What you should do: In full and without change, repeat the records shown below.

[Records to process]

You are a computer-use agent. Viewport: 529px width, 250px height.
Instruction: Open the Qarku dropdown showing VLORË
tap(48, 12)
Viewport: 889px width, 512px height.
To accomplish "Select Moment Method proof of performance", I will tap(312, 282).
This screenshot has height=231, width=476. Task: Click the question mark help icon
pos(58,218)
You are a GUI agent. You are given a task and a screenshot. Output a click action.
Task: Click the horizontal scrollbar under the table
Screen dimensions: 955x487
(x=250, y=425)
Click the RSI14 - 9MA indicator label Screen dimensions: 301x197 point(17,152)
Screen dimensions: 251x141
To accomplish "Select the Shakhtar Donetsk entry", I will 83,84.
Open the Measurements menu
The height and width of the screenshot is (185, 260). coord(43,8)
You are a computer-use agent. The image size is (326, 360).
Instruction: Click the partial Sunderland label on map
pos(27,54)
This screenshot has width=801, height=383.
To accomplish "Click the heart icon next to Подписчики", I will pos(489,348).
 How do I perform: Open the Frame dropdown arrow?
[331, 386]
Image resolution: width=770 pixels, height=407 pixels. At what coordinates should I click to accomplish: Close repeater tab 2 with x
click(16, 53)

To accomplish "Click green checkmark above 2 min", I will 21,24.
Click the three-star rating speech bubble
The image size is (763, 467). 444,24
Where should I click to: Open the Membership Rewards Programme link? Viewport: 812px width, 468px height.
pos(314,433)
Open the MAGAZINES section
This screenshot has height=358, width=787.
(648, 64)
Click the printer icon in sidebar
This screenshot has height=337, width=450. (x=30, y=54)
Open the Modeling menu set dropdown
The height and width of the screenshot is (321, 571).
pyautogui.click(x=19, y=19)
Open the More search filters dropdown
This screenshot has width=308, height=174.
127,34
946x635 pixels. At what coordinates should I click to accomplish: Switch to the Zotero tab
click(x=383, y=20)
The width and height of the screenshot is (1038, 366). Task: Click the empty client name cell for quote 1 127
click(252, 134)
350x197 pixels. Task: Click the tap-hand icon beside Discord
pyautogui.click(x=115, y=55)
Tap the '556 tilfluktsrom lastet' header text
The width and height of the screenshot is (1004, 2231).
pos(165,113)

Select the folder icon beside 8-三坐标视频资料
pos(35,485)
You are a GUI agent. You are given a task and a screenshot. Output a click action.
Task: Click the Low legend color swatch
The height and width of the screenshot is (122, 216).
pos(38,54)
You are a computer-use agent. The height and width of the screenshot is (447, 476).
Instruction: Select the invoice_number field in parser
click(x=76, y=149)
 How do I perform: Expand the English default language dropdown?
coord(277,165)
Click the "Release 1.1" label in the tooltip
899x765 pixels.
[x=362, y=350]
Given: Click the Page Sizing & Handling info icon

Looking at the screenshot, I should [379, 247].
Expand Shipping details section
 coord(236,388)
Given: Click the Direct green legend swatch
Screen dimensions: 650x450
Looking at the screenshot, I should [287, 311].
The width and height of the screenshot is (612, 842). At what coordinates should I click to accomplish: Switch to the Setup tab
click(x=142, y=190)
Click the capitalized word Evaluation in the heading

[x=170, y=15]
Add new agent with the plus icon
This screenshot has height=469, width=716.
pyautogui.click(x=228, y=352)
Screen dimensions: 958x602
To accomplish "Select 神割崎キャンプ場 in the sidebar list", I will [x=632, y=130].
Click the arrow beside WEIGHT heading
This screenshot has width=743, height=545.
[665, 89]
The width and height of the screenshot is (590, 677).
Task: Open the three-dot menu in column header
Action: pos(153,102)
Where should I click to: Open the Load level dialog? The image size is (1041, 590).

[/Records to process]

Answer to the exercise:
You are a computer-use agent. Viewport: 529px width, 250px height.
Instruction: Open the Qarku dropdown showing VLORË
tap(48, 12)
Viewport: 889px width, 512px height.
To accomplish "Select Moment Method proof of performance", I will tap(312, 282).
This screenshot has height=231, width=476. Task: Click the question mark help icon
pos(58,218)
You are a GUI agent. You are given a task and a screenshot. Output a click action.
Task: Click the horizontal scrollbar under the table
Screen dimensions: 955x487
(x=250, y=425)
Click the RSI14 - 9MA indicator label Screen dimensions: 301x197 point(17,152)
Screen dimensions: 251x141
To accomplish "Select the Shakhtar Donetsk entry", I will 83,84.
Open the Measurements menu
The height and width of the screenshot is (185, 260). coord(43,8)
You are a computer-use agent. The image size is (326, 360).
Instruction: Click the partial Sunderland label on map
pos(27,54)
This screenshot has width=801, height=383.
To accomplish "Click the heart icon next to Подписчики", I will pos(489,348).
 How do I perform: Open the Frame dropdown arrow?
[331, 386]
Image resolution: width=770 pixels, height=407 pixels. At what coordinates should I click to accomplish: Close repeater tab 2 with x
click(16, 53)

To accomplish "Click green checkmark above 2 min", I will 21,24.
Click the three-star rating speech bubble
The image size is (763, 467). 444,24
Where should I click to: Open the Membership Rewards Programme link? Viewport: 812px width, 468px height.
pos(314,433)
Open the MAGAZINES section
This screenshot has height=358, width=787.
(648, 64)
Click the printer icon in sidebar
This screenshot has height=337, width=450. (x=30, y=54)
Open the Modeling menu set dropdown
The height and width of the screenshot is (321, 571).
pyautogui.click(x=19, y=19)
Open the More search filters dropdown
This screenshot has width=308, height=174.
127,34
946x635 pixels. At what coordinates should I click to accomplish: Switch to the Zotero tab
click(x=383, y=20)
The width and height of the screenshot is (1038, 366). Task: Click the empty client name cell for quote 1 127
click(252, 134)
350x197 pixels. Task: Click the tap-hand icon beside Discord
pyautogui.click(x=115, y=55)
Tap the '556 tilfluktsrom lastet' header text
The width and height of the screenshot is (1004, 2231).
pos(165,113)

Select the folder icon beside 8-三坐标视频资料
pos(35,485)
You are a GUI agent. You are given a task and a screenshot. Output a click action.
Task: Click the Low legend color swatch
The height and width of the screenshot is (122, 216).
pos(38,54)
You are a computer-use agent. The height and width of the screenshot is (447, 476).
Instruction: Select the invoice_number field in parser
click(x=76, y=149)
 How do I perform: Expand the English default language dropdown?
coord(277,165)
Click the "Release 1.1" label in the tooltip
899x765 pixels.
[x=362, y=350]
Given: Click the Page Sizing & Handling info icon

Looking at the screenshot, I should [379, 247].
Expand Shipping details section
 coord(236,388)
Given: Click the Direct green legend swatch
Screen dimensions: 650x450
Looking at the screenshot, I should [287, 311].
The width and height of the screenshot is (612, 842). At what coordinates should I click to accomplish: Switch to the Setup tab
click(x=142, y=190)
Click the capitalized word Evaluation in the heading

[x=170, y=15]
Add new agent with the plus icon
This screenshot has height=469, width=716.
pyautogui.click(x=228, y=352)
Screen dimensions: 958x602
To accomplish "Select 神割崎キャンプ場 in the sidebar list", I will [x=632, y=130].
Click the arrow beside WEIGHT heading
This screenshot has width=743, height=545.
[665, 89]
The width and height of the screenshot is (590, 677).
Task: Open the three-dot menu in column header
Action: pos(153,102)
Where should I click to: Open the Load level dialog? The image size is (1041, 590).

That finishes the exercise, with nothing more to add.